Slashdot Mirror


Real Announce Helix Grant Program, Player

Rob Lanphier writes "RealNetworks made two announcements at LinuxWorld this week: we will be giving out up to $75,000 by the end of the year for development of open source projects based on the Helix multimedia platform. Also, we just formally launched the Helix Player project, which is a project to build a GTK+ based user interface for Linux, Solaris, and other UNIXy operating systems. Press releases for the grant program here and player project here"

7 of 178 comments (clear)

  1. Re:Pffff... If only by minus_273 · · Score: 3, Interesting

    hey i got the beta version no faxing here.. just registered online but more than that i ask,, what does this thing do that xine 's gtk interface laready doesnt do? or Maplyer.. which is very cross platform and fast...

    --
    The war with islam is a war on the beast
    The war on terror is a war for peace
  2. TRPlayer?!? by thor · · Score: 3, Interesting

    TRPlayer

    thor

  3. Development by chunkwhite86 · · Score: 3, Interesting

    While any commercial software that gets developed for Linux is a plus for everyone involved, I think their $75k would be better spend on a programmer for a year.
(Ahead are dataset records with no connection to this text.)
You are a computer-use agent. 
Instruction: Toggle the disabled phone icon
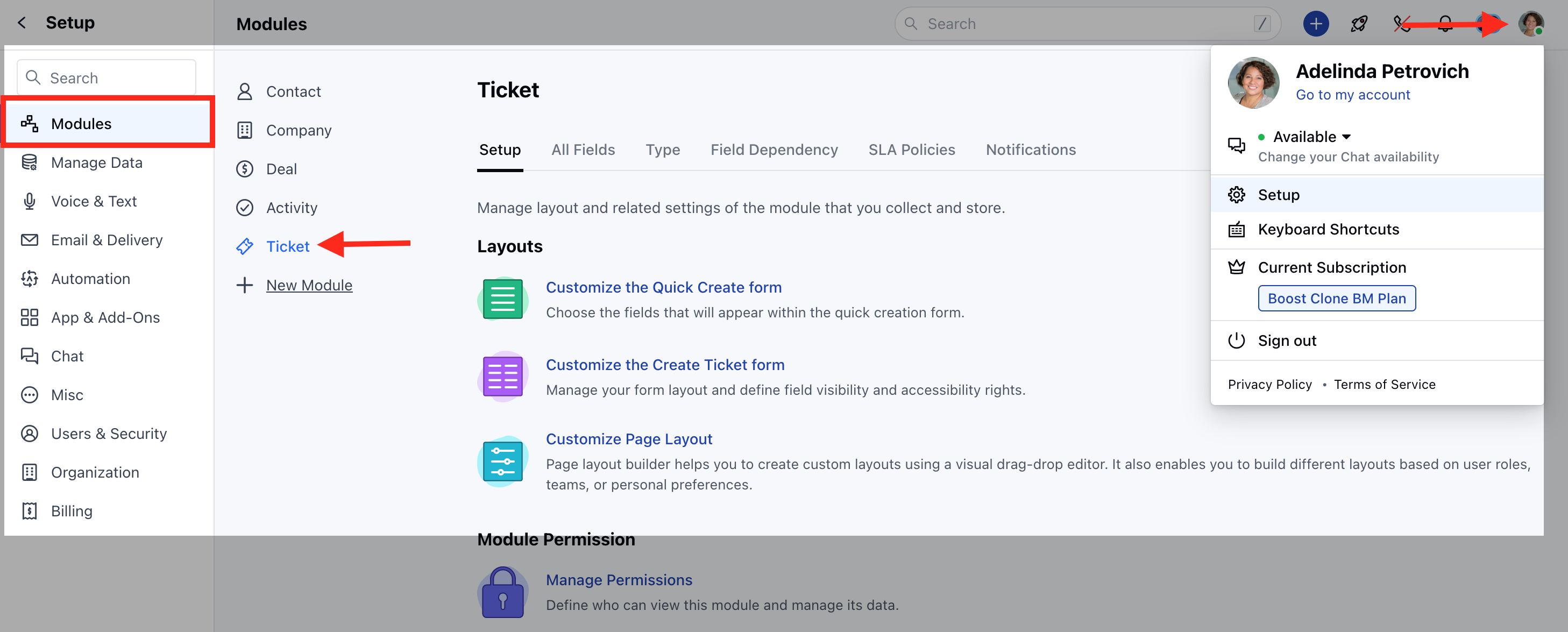(x=1401, y=24)
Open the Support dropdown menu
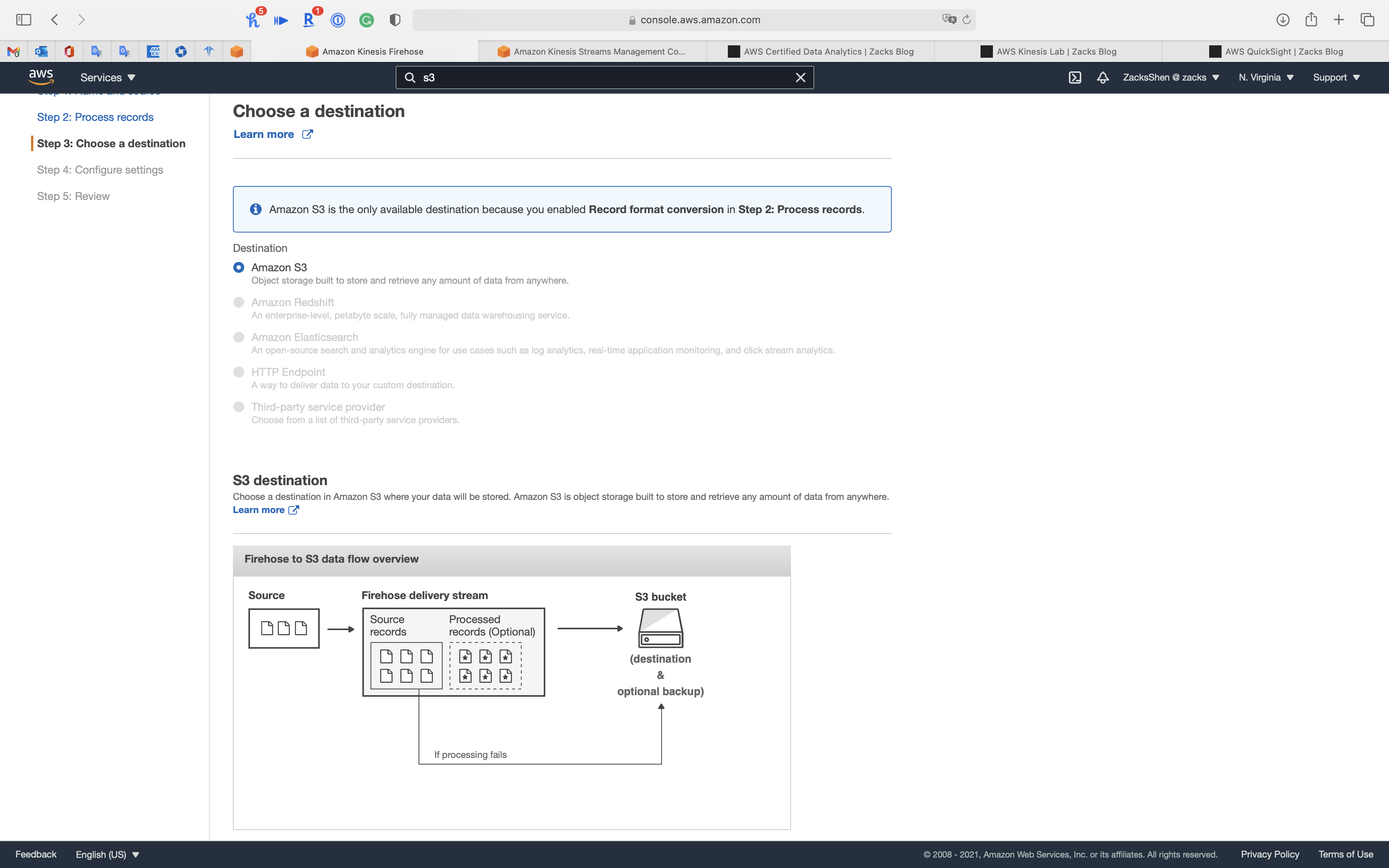 pos(1336,78)
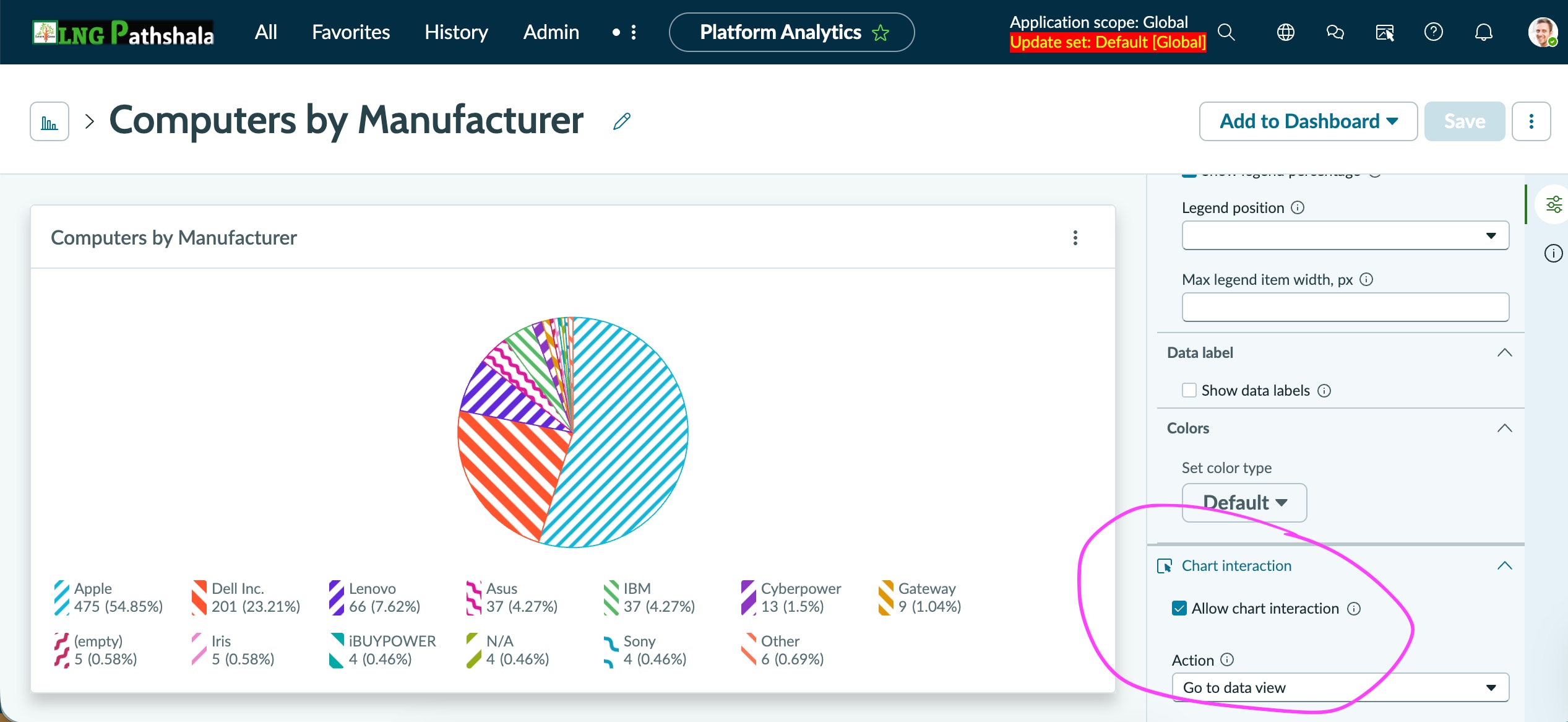
Task: Open the chat conversations icon
Action: pos(1335,32)
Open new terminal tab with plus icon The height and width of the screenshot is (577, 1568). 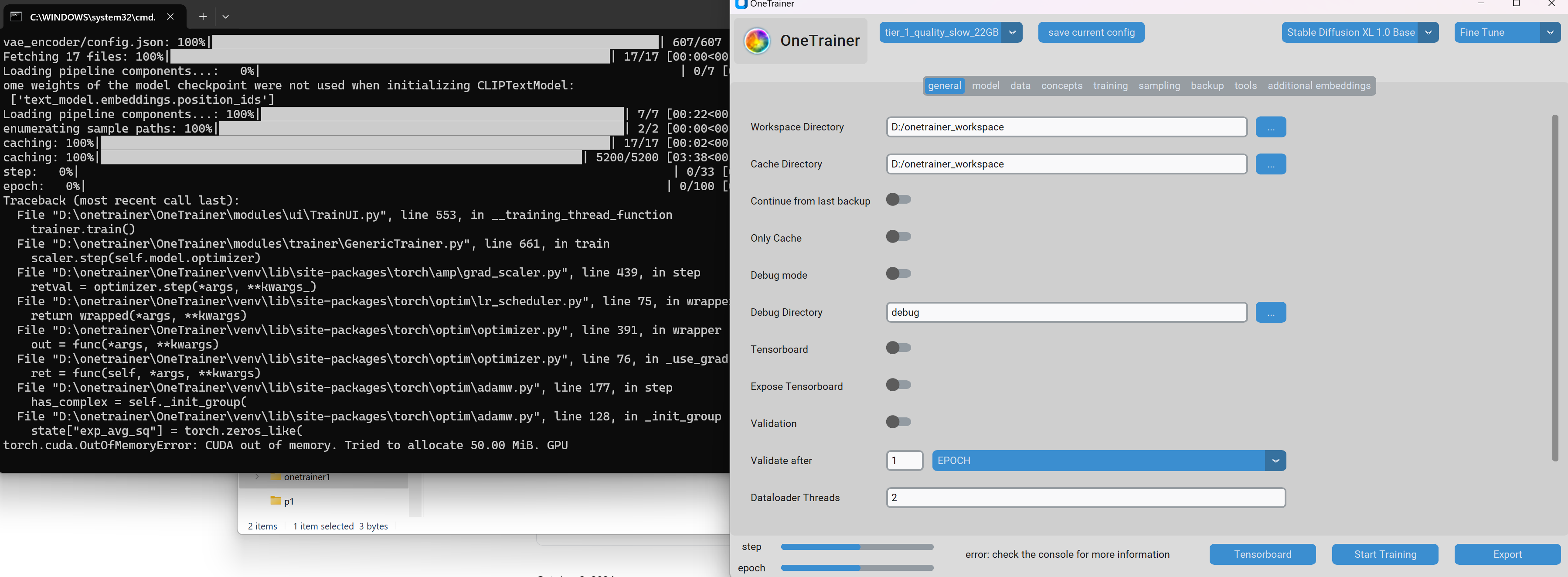click(203, 17)
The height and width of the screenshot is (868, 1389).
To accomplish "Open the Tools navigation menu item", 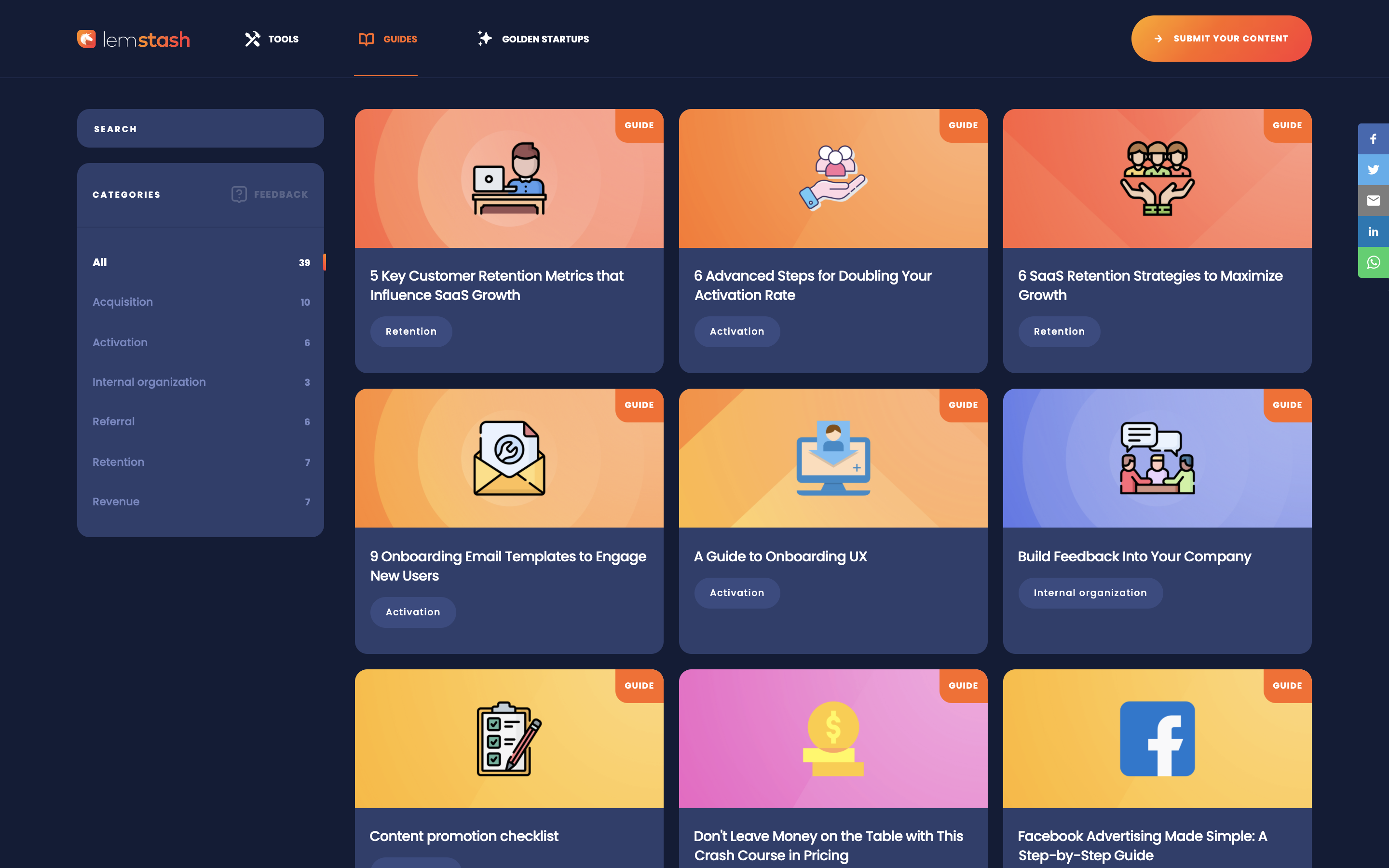I will pos(283,39).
This seems like an inexpensive way for them to generate "buzz" around their product in the OSS community - even though their product is not OSS.

    Don't get me wrong - I think the REAL codecs are great, but this "offer" isn't.

    --
    I'd rather be a conservative nutjob than a liberal with no nuts and no job.
  4. If you don't want scalability by benwaggoner · · Score: 4, Interesting

    While I love MPEG-4 for what it's good at, what it's good at doesn't include real-time streaming over the public internet. Darwin + MPEG-4 doesn't offer any good form of scalability. Thus, if you encode a file at 400 Kbps, and a user's connection is 350 Kbps for a few minutes, they'll get a horrible quality experience.

    RealMedia supports SureStream, which lets you put up to eight pairs of video and audio into a single file, and the server and player communicate in real time to determine the optimum data rate for the transmission. It'll even raise and lower data rate as connection speed changes - very useful for cable modem and shared bandwidth from work.

    This will come in MPEG-4 eventually, via Fine Grain Scalability (FGS), or some future scalable version of the AVC codec. But that's a couple years away from being in real consumer products I'd guess.

    Oh, and I totally don't believe that you really regularly use MPEG4IP for volume compression. I mean, the TOOLS are there, but you have to go through like five different command line steps to make a file. It can produce fine results (it uses Xvid), but MPEG4IP is really like LAME - it's not meant as an end-use tool in and of itself. Well, the player is fine stand alone.

  5. Real is interoperable by joaorf · · Score: 4, Interesting
    Real Video 9 is probably the best video codec nowadays (along with VP6).
    And if you want interoperability, Real is still the way to go. There is no other format for streaming media where all the following applies:
    1. Streaming server running on Linux
    2. Encoder running on Linux
    3. Players for Linux (including Alpha, PowerPC and IA32 architectures) and a few other Unix-type systems: Solaris, AIX, IRIX, Mac OS X.
    4. Server and players capable of understanding SMIL
    Plus, most of the server, encoder and player code is open-source (except the GUI). I have already compiled it, and it works great.

    And people who really understand about streaming media know that MPEG4 is no alternative, yet.

    1. Re:Real is interoperable by evilviper · · Score: 3, Interesting
      And people who really understand about streaming media know that MPEG4 is no alternative, yet.

      And what is the problem with MPEG4? Licensing is a serious problem, but I don't think you were talking about that.

      The only other problem with MPEG-4 is that most people use an AVI container, but that's certainly not required. You could be streaming MPEG-4 in an Ogg container if you like (although icecast for Ogg isn't considered stable, it has been operating in the wild for some time), or you could stick it in a .MOV container which is recomended, and stream it with any of the normal tools.

      An open standard is an open standard, and unless they are seriously lacking compared to the propritary alternatives, they nearly always win in the long run.
      --
      Slashdot gets worse every day... Pipedot: News for nerds, without the corporate slant
  6. Re:Why? by joaorf · · Score: 4, Interesting
    Like I wrote before, it's not a question of how many formats it supports. Helix is also capable of playing, encoding and serving proprietary formats like WM and Quicktime if just someone writes a plugin for it. And the plugin architecture of Helix is very clean: just drop the plugin file in a directory and use it.

    Helix has got a much more advanced streaming technology. It can get/send streams by TCP, UDP and HTTP. It supports multi-bitrate streams (a single stream can be encoded in more than one bit rate). The player has better buffering. And it supports something than neither Xine or MPlayer have ever dreamed of: markup and scripting with SMIL, RealText and RealPix.